[Source extract]
* * *
[Bioperl-l] Simple question on reading a .msf file
Brian Osborne
brian_osborne at cognia.com
Sun Dec 5 14:12:52 EST 2004
Terry,
Try map_chars() rather than gap_chars, see if that works. It's described in
the Bio::AlignIO::msf POD.
Brian O.
-----Original Message-----
From: bioperl-l-bounces at portal.open-bio.org
[mailto:bioperl-l-bounces at portal.open-bio.org]On Behalf Of Terry Jones
Sent: Sunday, December 05, 2004 1:31 PM
To: bioperl-l at bioperl.org
Subject: [Bioperl-l] Simple question on reading a .msf file
Hi. I'm new to bioperl (though not to perl itself). I have what I
think should be a simple task, and yet after reading the FAQ and
various POD and web pages, I can't make it work. I'm probably doing
something fundamentally wrong.
I've been sent a file with a .msf suffix. The start of the file is at
the bottom of this email. A bit of googling leads me to think I have a
multiple sequence alignment file of type msf, as produced by a tool
like clustalw.
* * *
[Records shown]

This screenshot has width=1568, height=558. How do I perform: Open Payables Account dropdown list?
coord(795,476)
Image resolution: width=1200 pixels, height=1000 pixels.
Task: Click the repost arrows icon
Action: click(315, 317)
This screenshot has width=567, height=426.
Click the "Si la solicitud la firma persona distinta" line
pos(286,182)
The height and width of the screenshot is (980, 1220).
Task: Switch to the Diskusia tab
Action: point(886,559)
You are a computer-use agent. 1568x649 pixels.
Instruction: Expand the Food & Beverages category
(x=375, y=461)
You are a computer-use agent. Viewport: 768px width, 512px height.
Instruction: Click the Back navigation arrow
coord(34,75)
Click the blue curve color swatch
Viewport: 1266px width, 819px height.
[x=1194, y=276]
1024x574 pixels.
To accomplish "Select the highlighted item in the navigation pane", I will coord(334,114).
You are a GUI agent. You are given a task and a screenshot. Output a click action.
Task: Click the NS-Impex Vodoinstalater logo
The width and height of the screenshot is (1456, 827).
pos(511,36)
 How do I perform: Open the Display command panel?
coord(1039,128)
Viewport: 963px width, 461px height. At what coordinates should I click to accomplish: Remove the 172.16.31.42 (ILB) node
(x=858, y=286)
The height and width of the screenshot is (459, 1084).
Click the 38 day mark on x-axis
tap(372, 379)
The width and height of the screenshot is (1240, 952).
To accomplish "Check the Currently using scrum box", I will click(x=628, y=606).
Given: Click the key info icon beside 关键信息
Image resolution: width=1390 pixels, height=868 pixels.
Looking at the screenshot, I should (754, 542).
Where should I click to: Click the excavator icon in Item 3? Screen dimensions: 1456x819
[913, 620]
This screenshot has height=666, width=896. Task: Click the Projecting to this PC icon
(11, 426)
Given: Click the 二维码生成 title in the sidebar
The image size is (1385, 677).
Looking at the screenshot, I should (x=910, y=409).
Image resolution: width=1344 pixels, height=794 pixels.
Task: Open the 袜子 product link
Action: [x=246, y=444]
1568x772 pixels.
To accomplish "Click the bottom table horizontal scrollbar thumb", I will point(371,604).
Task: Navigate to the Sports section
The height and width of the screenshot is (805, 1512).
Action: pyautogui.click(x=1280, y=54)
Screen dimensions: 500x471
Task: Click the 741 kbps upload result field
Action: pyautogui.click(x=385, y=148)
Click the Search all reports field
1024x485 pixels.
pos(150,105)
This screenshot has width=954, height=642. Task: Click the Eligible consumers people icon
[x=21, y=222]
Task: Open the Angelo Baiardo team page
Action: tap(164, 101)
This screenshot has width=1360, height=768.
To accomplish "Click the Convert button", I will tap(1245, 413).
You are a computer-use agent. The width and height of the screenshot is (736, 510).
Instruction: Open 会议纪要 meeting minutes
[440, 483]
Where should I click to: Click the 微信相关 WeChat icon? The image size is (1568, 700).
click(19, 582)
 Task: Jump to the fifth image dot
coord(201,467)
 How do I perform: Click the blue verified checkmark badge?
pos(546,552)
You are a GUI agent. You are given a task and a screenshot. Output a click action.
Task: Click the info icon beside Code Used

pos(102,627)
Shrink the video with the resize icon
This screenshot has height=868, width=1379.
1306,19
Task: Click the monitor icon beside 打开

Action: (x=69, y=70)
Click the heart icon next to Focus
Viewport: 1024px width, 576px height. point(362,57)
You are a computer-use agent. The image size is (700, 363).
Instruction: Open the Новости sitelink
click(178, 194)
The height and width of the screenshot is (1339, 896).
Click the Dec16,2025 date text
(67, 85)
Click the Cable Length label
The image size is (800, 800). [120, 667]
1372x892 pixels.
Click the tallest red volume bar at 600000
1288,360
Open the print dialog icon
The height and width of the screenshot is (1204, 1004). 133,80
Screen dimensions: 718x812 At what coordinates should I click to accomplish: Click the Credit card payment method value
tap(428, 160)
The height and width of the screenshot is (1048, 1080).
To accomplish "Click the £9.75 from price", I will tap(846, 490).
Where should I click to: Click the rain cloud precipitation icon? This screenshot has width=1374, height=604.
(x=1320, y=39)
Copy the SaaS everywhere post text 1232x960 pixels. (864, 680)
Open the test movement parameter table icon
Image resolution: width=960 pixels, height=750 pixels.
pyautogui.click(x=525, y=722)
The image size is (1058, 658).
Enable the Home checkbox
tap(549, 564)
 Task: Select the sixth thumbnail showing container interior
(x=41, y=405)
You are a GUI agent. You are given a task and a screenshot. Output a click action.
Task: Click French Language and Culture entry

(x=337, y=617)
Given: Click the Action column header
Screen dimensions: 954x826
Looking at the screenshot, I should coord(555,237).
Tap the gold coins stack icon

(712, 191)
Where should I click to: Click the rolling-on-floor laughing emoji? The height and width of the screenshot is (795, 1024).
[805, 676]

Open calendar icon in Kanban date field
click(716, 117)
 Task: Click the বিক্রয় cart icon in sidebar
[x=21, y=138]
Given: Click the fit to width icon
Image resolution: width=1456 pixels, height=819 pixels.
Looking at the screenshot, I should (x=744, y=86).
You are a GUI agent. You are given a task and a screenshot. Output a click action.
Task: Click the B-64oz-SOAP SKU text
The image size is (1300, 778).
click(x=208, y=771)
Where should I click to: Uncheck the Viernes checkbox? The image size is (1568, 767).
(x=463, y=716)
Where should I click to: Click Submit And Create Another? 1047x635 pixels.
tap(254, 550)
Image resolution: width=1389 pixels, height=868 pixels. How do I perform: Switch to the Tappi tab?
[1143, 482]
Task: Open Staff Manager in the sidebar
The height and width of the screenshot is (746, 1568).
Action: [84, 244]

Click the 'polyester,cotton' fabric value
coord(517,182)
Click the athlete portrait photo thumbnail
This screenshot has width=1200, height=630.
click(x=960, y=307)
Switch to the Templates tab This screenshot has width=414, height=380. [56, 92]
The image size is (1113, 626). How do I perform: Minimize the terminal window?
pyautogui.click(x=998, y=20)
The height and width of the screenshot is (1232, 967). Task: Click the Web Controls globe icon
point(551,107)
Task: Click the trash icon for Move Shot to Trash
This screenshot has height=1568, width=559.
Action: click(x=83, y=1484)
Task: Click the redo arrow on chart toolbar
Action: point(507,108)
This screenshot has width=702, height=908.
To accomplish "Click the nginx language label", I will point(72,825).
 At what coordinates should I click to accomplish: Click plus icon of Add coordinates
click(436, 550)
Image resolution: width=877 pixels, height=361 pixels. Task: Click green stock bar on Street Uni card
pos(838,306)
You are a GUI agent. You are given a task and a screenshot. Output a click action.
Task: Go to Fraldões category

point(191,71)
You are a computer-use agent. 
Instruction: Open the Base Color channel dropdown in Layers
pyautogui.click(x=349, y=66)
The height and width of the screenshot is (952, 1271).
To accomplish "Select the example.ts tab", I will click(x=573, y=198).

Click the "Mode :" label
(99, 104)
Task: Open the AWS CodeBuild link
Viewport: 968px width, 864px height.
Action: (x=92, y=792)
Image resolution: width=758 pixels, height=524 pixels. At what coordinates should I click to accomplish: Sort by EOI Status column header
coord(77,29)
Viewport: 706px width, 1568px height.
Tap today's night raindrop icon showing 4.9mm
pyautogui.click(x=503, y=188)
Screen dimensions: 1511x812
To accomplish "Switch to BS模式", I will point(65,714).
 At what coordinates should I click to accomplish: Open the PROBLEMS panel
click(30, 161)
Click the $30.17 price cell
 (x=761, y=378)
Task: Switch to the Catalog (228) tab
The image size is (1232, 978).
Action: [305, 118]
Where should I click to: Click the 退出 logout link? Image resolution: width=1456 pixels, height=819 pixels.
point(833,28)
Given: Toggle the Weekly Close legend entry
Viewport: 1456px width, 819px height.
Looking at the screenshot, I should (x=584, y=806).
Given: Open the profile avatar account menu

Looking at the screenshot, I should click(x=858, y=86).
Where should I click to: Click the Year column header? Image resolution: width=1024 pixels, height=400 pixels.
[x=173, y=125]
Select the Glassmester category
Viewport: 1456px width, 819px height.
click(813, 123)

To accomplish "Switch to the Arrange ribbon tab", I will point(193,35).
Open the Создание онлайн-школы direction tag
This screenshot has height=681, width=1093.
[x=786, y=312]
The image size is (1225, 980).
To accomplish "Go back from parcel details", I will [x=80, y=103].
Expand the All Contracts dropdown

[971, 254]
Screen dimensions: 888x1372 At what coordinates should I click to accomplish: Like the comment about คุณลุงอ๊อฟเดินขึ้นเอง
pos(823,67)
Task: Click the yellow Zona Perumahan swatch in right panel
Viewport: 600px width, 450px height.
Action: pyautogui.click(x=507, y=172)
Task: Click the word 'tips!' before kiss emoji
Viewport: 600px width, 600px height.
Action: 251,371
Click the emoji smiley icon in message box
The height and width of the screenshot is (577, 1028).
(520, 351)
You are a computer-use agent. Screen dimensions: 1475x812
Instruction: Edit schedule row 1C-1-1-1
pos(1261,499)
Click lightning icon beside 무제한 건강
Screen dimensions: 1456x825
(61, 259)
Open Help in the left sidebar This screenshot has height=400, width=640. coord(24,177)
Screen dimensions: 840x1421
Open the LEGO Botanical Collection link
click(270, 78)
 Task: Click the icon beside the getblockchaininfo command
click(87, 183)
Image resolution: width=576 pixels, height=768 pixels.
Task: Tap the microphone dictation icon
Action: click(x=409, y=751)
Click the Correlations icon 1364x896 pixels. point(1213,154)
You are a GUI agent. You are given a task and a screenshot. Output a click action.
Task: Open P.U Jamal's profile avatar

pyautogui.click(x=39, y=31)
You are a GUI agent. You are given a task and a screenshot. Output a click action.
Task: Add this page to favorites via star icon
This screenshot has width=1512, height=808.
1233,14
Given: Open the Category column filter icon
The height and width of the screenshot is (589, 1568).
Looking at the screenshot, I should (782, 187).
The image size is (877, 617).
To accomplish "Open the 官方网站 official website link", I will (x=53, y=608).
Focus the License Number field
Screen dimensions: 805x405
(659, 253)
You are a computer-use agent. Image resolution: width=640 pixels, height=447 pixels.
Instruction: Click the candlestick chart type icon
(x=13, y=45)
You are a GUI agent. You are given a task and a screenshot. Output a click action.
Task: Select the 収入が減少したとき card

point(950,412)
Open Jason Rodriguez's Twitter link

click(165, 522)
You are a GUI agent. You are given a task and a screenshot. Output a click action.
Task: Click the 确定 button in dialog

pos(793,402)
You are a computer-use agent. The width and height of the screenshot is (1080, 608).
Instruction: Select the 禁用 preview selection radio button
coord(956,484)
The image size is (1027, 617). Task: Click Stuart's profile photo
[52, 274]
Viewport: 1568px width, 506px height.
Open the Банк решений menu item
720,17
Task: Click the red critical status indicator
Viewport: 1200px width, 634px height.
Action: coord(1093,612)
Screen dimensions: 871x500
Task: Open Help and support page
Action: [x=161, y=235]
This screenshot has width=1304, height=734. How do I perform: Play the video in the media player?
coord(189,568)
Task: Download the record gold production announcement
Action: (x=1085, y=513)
* * *
[Task directions] Reproduce the passage in the Bioperl mailing list message from "I've been sent" to "like clustalw." word for word.

[Exercise response]
I've been sent a file with a .msf suffix. The start of the file is at
the bottom of this email. A bit of googling leads me to think I have a
multiple sequence alignment file of type msf, as produced by a tool
like clustalw.